Study Blue is digital online flashcards that can be accessed from any computer, tablet or smart phone.  This was nice, because I could open my flashcards anywhere I had an internet connection.

The flashcards use a simple yes/no answer system to categorize your cards, meaning you mark each card as correct or incorrect as you move through them. If you pay for the premium service, you are able to target your studying to only the most difficult (most often gotten wrong) flashcards.

You can share your flashcards with others, and even use groups of flashcards made by other users. Because it is fully online, you can make flashcards from any device that gives you access to the site, including smart phones.  You also have the option of uploading your cards as an excel spreadsheet (this is how my class shared cards – each student created a group of cards as an excel spreadsheet and then you deleted any you did not personally want).

To review your cards, you select the group of cards and then select 5, 10, 20 or all the cards.  You can also specify if you want to go through the cards in order, randomly shuffle or (with a premium package) target more difficult cards. You can also view your cards as a review sheet – seeing the front and back of all cards, or take quizzes made from your cards.

I liked the easy access to all my cards from any device, but found that not having good cell service in some buildings frustrating limited the usability (like being on call in a hospital late at night). I wanted the ability to put some cards on my phone so I always had cards to work with.

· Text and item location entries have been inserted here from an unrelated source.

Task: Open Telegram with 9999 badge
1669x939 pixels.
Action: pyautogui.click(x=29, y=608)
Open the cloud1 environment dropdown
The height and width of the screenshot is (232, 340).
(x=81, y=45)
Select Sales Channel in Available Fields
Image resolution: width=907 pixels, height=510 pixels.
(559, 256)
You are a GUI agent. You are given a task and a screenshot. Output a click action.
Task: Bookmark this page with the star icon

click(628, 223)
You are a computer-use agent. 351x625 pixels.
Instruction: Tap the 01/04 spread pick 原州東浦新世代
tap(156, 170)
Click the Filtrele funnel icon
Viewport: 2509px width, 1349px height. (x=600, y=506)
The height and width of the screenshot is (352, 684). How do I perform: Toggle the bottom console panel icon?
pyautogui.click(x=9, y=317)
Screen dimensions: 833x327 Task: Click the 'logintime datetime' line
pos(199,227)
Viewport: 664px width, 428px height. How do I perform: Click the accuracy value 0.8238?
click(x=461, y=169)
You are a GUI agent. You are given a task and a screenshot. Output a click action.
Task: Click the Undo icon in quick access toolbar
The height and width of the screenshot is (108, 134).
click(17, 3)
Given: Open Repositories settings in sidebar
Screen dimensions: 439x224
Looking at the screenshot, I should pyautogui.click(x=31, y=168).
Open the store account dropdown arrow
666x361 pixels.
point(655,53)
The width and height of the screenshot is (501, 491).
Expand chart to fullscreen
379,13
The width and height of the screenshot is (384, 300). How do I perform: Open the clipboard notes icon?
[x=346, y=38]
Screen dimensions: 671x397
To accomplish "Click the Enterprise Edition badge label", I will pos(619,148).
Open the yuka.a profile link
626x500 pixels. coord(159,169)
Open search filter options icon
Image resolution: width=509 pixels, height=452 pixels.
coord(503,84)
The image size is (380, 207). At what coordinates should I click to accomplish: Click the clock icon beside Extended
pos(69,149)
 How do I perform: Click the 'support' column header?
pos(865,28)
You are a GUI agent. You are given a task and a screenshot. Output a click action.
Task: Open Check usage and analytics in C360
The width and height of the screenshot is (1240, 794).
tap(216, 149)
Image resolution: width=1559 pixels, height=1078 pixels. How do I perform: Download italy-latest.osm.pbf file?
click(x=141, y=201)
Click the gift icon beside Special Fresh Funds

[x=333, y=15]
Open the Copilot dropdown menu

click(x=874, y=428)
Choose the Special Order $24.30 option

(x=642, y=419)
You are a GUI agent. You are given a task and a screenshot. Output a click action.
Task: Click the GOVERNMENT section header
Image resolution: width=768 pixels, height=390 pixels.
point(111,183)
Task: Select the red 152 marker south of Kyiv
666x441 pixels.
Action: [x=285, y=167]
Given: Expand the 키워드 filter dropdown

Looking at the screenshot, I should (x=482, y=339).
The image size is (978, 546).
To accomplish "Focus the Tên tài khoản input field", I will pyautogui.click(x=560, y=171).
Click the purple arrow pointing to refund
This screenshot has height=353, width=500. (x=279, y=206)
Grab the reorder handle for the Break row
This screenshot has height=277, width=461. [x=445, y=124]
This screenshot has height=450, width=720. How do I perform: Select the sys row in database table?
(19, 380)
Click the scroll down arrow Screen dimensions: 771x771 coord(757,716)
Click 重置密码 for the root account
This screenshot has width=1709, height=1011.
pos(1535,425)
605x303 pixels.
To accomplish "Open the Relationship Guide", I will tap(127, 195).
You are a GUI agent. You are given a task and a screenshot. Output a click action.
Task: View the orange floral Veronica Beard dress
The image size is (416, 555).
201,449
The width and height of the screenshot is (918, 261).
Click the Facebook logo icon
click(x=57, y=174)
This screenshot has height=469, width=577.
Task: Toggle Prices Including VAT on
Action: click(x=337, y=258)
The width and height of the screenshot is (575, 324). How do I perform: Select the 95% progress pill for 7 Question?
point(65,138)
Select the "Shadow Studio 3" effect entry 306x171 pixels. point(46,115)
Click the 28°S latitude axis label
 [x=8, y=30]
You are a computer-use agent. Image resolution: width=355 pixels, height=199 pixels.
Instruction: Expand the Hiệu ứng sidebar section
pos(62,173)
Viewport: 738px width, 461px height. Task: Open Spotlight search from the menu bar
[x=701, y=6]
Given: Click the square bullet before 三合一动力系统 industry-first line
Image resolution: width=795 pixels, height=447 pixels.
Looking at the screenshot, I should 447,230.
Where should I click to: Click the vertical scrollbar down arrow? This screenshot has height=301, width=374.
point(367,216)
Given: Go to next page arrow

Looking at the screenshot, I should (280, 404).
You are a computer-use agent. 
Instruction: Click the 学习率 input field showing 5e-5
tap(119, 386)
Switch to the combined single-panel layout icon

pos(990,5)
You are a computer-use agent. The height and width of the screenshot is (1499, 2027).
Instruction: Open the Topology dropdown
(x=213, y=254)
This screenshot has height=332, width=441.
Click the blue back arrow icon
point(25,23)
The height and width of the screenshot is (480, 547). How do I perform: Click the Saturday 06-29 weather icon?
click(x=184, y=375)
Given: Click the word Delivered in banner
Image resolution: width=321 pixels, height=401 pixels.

I couldn’t access my online cards while in Honduras – when I had  internet I downloaded important card groups and then imported them to another flashcard program.

The quizes were a nice additional way to test my knowledge, but I found that making them work took planning on my part.  Basically you chose between multiple choice, true false or fill in the blank and the quiz gives you the front of the card and you have to identify the back.  This worked well for some topics, but not others (it is frustrating if you have the same answer for more than one card, or if the answers are obviously for only one card – so not the best with medication doses, etc.).

The correct/incorrect scoring and no intuitive way to select less than all the cards was also frustrating. With random selection, I was just as likely to get a card I had well memorized as a card I hadn’t seen before. This didn’t work for me and I decided to pay for the premium package – but was still limited to 5, 10, 20 or all the cards in a grouping.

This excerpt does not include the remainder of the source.